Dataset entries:

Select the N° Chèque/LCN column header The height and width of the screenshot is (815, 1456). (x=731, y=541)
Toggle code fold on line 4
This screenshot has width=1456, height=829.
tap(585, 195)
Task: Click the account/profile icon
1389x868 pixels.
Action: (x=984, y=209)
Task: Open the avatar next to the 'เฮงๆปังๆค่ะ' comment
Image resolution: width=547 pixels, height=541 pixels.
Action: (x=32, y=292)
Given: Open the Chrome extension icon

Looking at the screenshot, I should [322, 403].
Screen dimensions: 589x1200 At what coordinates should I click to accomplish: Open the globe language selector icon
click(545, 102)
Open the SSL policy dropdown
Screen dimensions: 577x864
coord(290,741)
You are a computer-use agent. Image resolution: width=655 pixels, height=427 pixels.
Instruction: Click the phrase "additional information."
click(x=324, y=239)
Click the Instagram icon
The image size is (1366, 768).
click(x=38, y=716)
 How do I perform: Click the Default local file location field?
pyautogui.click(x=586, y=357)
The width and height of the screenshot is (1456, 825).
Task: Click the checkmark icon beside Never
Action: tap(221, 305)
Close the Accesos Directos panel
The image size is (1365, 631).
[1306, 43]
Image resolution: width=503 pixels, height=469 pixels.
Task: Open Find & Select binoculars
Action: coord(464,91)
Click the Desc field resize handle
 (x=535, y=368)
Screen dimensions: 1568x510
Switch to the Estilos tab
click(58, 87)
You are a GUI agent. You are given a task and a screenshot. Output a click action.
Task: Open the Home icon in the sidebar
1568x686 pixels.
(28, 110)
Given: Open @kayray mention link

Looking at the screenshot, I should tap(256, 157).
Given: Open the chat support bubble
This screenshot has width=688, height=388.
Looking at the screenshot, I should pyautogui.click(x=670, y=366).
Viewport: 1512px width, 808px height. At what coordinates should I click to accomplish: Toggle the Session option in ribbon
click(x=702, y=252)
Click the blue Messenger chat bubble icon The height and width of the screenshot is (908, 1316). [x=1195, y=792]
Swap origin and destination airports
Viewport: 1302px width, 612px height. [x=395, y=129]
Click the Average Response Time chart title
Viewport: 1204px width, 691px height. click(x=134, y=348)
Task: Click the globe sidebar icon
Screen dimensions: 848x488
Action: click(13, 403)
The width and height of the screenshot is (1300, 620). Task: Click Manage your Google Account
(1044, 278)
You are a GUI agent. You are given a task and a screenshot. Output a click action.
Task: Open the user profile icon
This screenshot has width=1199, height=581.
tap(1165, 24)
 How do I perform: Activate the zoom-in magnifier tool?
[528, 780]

• [PROBLEM DETAILS]
All lines of the records containing "sidebar" should be shown.

• [SOLUTION BELOW]
Task: Open the Home icon in the sidebar
Task: Click the globe sidebar icon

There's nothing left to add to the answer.